[Items listed in a dataset]
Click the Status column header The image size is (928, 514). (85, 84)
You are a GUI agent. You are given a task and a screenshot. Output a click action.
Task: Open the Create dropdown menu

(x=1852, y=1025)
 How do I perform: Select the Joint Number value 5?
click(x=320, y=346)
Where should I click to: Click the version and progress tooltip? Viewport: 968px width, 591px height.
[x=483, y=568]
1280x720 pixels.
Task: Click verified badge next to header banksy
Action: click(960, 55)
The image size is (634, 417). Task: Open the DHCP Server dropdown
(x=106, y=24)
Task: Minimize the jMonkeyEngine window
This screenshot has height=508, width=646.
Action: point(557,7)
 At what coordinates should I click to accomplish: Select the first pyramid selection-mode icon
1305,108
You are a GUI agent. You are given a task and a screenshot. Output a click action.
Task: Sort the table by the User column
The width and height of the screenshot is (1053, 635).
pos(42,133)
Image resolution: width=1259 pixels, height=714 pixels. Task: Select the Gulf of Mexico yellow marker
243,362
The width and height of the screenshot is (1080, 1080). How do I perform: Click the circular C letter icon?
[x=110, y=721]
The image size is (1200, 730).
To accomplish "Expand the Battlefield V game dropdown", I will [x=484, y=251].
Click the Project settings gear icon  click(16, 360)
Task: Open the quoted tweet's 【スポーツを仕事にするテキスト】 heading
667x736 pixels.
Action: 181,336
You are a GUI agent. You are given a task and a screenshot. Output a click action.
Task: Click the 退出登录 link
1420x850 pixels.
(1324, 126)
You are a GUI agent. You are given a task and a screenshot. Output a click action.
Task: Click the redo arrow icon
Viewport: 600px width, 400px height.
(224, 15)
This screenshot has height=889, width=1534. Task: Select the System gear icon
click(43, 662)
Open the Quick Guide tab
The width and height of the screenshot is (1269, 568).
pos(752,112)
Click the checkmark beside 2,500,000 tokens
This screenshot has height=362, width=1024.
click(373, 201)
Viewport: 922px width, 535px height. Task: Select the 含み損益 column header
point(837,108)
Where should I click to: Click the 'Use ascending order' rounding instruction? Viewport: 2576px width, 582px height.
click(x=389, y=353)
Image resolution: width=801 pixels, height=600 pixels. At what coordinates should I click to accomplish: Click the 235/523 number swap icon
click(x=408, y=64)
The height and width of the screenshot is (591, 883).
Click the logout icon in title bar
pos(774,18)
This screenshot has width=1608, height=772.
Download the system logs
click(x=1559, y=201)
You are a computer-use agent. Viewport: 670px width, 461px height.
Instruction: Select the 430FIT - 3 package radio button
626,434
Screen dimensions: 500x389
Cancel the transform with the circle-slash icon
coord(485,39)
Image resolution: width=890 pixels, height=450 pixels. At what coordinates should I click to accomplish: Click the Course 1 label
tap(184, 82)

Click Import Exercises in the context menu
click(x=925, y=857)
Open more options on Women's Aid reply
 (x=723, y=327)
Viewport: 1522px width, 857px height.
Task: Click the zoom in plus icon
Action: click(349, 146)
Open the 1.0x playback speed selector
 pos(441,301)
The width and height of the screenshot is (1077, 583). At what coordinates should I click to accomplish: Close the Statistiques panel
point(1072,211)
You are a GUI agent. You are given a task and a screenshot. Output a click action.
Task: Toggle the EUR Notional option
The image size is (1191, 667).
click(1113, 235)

Your task>
Whatever lines appear above, reproduce every one of them exactly.

Output for this exercise>
Click the Status column header The image size is (928, 514). (85, 84)
You are a GUI agent. You are given a task and a screenshot. Output a click action.
Task: Open the Create dropdown menu

(x=1852, y=1025)
 How do I perform: Select the Joint Number value 5?
click(x=320, y=346)
Where should I click to: Click the version and progress tooltip? Viewport: 968px width, 591px height.
[x=483, y=568]
1280x720 pixels.
Task: Click verified badge next to header banksy
Action: click(960, 55)
The image size is (634, 417). Task: Open the DHCP Server dropdown
(x=106, y=24)
Task: Minimize the jMonkeyEngine window
This screenshot has height=508, width=646.
Action: point(557,7)
 At what coordinates should I click to accomplish: Select the first pyramid selection-mode icon
1305,108
You are a GUI agent. You are given a task and a screenshot. Output a click action.
Task: Sort the table by the User column
The width and height of the screenshot is (1053, 635).
pos(42,133)
Image resolution: width=1259 pixels, height=714 pixels. Task: Select the Gulf of Mexico yellow marker
243,362
The width and height of the screenshot is (1080, 1080). How do I perform: Click the circular C letter icon?
[x=110, y=721]
The image size is (1200, 730).
To accomplish "Expand the Battlefield V game dropdown", I will [x=484, y=251].
Click the Project settings gear icon  click(16, 360)
Task: Open the quoted tweet's 【スポーツを仕事にするテキスト】 heading
667x736 pixels.
Action: 181,336
You are a GUI agent. You are given a task and a screenshot. Output a click action.
Task: Click the 退出登录 link
1420x850 pixels.
(1324, 126)
You are a GUI agent. You are given a task and a screenshot. Output a click action.
Task: Click the redo arrow icon
Viewport: 600px width, 400px height.
(224, 15)
This screenshot has height=889, width=1534. Task: Select the System gear icon
click(43, 662)
Open the Quick Guide tab
The width and height of the screenshot is (1269, 568).
pos(752,112)
Click the checkmark beside 2,500,000 tokens
This screenshot has height=362, width=1024.
click(373, 201)
Viewport: 922px width, 535px height. Task: Select the 含み損益 column header
point(837,108)
Where should I click to: Click the 'Use ascending order' rounding instruction? Viewport: 2576px width, 582px height.
click(x=389, y=353)
Image resolution: width=801 pixels, height=600 pixels. At what coordinates should I click to accomplish: Click the 235/523 number swap icon
click(x=408, y=64)
The height and width of the screenshot is (591, 883).
Click the logout icon in title bar
pos(774,18)
This screenshot has width=1608, height=772.
Download the system logs
click(x=1559, y=201)
You are a computer-use agent. Viewport: 670px width, 461px height.
Instruction: Select the 430FIT - 3 package radio button
626,434
Screen dimensions: 500x389
Cancel the transform with the circle-slash icon
coord(485,39)
Image resolution: width=890 pixels, height=450 pixels. At what coordinates should I click to accomplish: Click the Course 1 label
tap(184, 82)

Click Import Exercises in the context menu
click(x=925, y=857)
Open more options on Women's Aid reply
 (x=723, y=327)
Viewport: 1522px width, 857px height.
Task: Click the zoom in plus icon
Action: click(349, 146)
Open the 1.0x playback speed selector
 pos(441,301)
The width and height of the screenshot is (1077, 583). At what coordinates should I click to accomplish: Close the Statistiques panel
point(1072,211)
You are a GUI agent. You are given a task and a screenshot. Output a click action.
Task: Toggle the EUR Notional option
The image size is (1191, 667).
click(1113, 235)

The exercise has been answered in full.